Hospitals have long been dedicated to the proposition that the people they serve must have health insurance, so that they can afford care and so that risks and costs are spread equitably. That enables people to live healthy, productive lives.
However, about 1 in 20 Marylanders still lack health insurance. And because of efforts at the federal level to undercut the Affordable Care Act, the number of uninsured once again could rise.
I testified last week at the House of Delegates – and will testify at the Senate this week – in support of legislation that works to expand health coverage in the state. (Read MHA’s full position here). The bill has the potential to cover approximately an additional 130,000 Marylanders.
The proposal would have individuals indicate on tax forms if they lack health insurance and, if so, to receive guidance on Medicaid eligibility or the opportunity to buy insurance on the health benefit exchange. A state-levied penalty on some individuals would work as a down payment of premiums for basic health coverage. Many people will receive federal subsidies to cover the part of premiums not paid for by the down payment.

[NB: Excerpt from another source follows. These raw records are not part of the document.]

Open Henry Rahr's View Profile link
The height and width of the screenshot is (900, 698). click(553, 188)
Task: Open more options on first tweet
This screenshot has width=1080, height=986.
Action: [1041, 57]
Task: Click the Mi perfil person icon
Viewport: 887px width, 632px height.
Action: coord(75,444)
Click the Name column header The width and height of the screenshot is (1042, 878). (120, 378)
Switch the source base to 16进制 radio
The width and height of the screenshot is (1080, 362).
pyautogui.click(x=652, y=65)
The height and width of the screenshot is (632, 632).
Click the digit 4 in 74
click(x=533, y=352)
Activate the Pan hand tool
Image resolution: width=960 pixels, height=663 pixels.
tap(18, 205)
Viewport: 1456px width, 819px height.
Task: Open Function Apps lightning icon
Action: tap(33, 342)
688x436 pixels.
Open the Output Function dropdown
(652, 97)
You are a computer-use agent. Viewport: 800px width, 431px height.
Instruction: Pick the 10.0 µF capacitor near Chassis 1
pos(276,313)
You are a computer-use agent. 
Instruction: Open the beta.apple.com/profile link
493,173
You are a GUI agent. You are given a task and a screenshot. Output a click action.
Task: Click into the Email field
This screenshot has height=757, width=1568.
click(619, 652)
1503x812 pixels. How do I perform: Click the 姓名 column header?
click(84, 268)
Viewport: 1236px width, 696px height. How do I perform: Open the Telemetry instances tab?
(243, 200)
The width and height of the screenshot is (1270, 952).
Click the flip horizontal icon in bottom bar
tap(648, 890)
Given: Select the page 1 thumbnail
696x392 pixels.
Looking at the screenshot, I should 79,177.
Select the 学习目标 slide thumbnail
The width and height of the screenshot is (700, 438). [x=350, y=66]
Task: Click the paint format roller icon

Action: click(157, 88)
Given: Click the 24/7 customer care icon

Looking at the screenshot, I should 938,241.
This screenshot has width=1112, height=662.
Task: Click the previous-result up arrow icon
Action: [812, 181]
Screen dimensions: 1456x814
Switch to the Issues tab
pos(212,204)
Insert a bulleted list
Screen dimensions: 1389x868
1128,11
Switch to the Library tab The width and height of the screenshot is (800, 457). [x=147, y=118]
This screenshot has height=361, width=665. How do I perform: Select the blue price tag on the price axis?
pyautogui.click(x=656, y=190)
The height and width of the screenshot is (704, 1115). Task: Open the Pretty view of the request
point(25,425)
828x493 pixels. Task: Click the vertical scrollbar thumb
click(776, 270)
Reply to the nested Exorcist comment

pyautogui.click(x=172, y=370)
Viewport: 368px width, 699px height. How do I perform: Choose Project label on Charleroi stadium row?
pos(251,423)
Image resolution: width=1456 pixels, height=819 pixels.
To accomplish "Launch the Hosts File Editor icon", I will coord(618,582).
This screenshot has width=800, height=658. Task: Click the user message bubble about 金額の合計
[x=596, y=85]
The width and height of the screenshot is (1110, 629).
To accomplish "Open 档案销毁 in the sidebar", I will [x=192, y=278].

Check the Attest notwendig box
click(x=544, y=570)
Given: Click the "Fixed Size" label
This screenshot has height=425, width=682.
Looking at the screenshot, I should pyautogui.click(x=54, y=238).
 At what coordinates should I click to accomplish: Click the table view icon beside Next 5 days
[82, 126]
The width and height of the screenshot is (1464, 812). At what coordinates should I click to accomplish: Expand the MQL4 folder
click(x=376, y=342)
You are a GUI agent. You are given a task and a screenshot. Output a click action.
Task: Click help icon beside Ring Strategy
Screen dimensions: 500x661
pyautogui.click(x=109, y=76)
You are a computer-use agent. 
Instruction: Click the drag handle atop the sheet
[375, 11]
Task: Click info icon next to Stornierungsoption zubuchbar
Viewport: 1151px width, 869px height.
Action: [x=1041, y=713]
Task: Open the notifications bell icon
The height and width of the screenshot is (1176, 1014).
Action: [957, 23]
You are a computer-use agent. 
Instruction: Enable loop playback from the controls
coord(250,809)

In speaking to the General Assembly, I am describing the historic role that hospitals have played in ensuring that patients have health insurance. I am also noting the pivotal role Maryland hospitals play in the Total Cost of Care Model.
At the heart of our support for the bill is importance of basic health care coverage to your efforts to transform health care. As I noted, “advances in care delivery cannot be fully realized unless people have affordable, good health care coverage to access care.”